I had to go to Reefton in the morning for St Johns training – always a bit of a boor, but necessary. It was still raining, with lightning and thunder – odd how we usually put it the other way around. On the way there, Denise talked about her deaf son. With cochlea implants, the deaf are disappearing, but her boy prefers to be deaf – to the world. When they switched on his implant he ripped it out.
The biscuits at Reefton were sweet, with one pack of those savoury nibbles that reek of chemicals. Over an early breakfast I had watched via democracynow an interview with Shailene Woodley. She’s a young Hollywood actress turned Sanders’ activist. She had two interesting concepts: one was the existence of ‘food deserts’ in the city – low income areas with no access to good food; the other a new sort of escapist art – those works that ‘escape’ into hope. It is good to learn from the young.
In the evening the Working Men’s Club held its annual murder mystery pot luck dinner. I talked to Gary, brought up in Blackball, now a successful Wellingtonian. Fifty years ago, when the mine closed, he was transferred from Blackball Post Office to Upper Hutt. He caught the bus to Stillwater, the railcar to Christchurch, the DC3 plane to Wellington and finally, the train to Upper Hutt. This November he’s going to do the trip again, as a commemorative journey.
Before we ate, Jeremy said grace, a new thing for the Club; Tina had decided I suspect. She’s going to a whanau reunion in October. The table of kids was a lovely image – faces still intense with possibility. The murder mystery was as silly as ever, but it’s good to laugh with people who have become family, one having slowly earned the unconditional acceptance that family offers.
From there to the Hilton where a singer was featuring, one of those people wandering the country playing gigs for food and bed, like medieval troubadours. He didn’t have a great sound system so I couldn’t really hear, but it didn’t matter, singing was taking place and that created an atmosphere. Some of the Greymouth and Coast Road ‘hippies’ had come, to make for a bohemian sort of crowd.

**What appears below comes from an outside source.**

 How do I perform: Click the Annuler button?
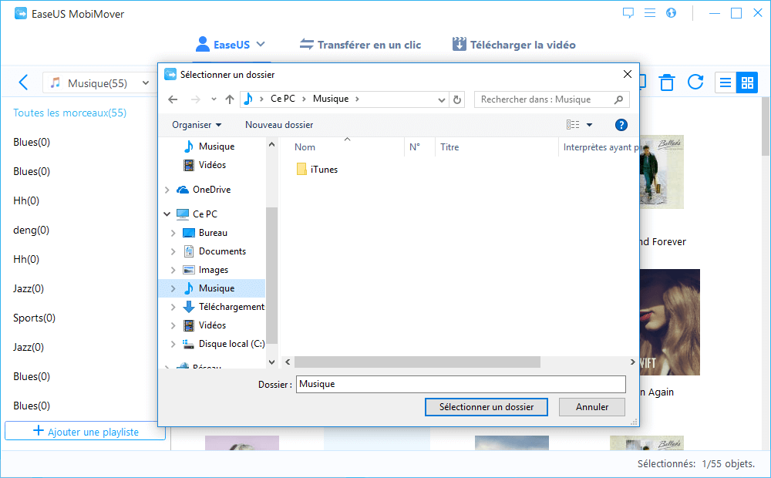[591, 407]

Mike the builder in his Lenin cap talked about how he and Tiger the scaffolder want to mount a GST strike. Why should we collect money for the government? From people who can’t afford it? I suggested he link the protest to a demand for a financial transaction tax. Sarah passed by and I wondered if she would stand for council, but the thought of trying to do business with those men made her nauseous. Somehow we began to talk of feminism and capitalism. I put forward the view that women politicians and executives seemed to exhibit the very same behaviour as men in those positions. For Sarah that was because capitalism had been created by men. ‘But it is not necessarily, as a system, patriarchal or homophobic or racist,’ I said. ‘Because it has been created by men, women imitate men when they get into power,’ she replied. I started to talk about the gender-lost boys teachers are coming across at primary school. ‘They’re in transition,’ Sarah maintained. ‘Women can wear trousers without feeling confused. Can boys wear skirts?’
But is that the real point? I’d recently been through a round of peer reviewing of an article I had written for an American theatre magazine and had to ponder anew Jerzy Grotowski’s notion of ‘the collective complexes of society, the core of the collective subconscious or perhaps super-conscious (it doesn’t matter what we call it), the myths which are not an invention of the mind, but are, so to speak, inherited through one’s blood, religion, culture and climate.’ According to Grotowski, these ‘representations collectives’ may be religious myths, biological myths or national myths which are difficult to break down into formulas but which ‘we feel in our blood’ when we read certain works. The task is to confront them with the modern experience.
What are these representations collectives for us males? Have we forgotten them? Have they been turned into video games?
Yesterday I had e-mailed support for Fiona in her fight to get a kid’s house for Stand in a Paraparaumu subdivision. Not in our backyard, some of the residents were saying in court, hiding their classism and racism behind the excuse that it constituted a commercial use. Healing kids is a commercial activity?
It had stopped raining so I wandered home to watch the end of the rugby. A group of teenagers passed, on a mission of some sort and we muttered hello. What I like about village life is the rhythm; there are still gaps between things. You can still see events unfolding, for they haven’t been prepared to the nth degree. Someone will eventually appear in the empty street. Who are they? What are they doing? Not a paranoid response, but an inquisitive one. And as they get closer the answer appears in the form of a brief dialogue.
The shadow hovering over the day had been the dreadful event in Nice, the level of alienation that lay behind it, and the seemingly insurmountable obstacles to healing that alienation.
Perhaps, as Shailene Woodley said, ‘It is necessary to escape into hope.’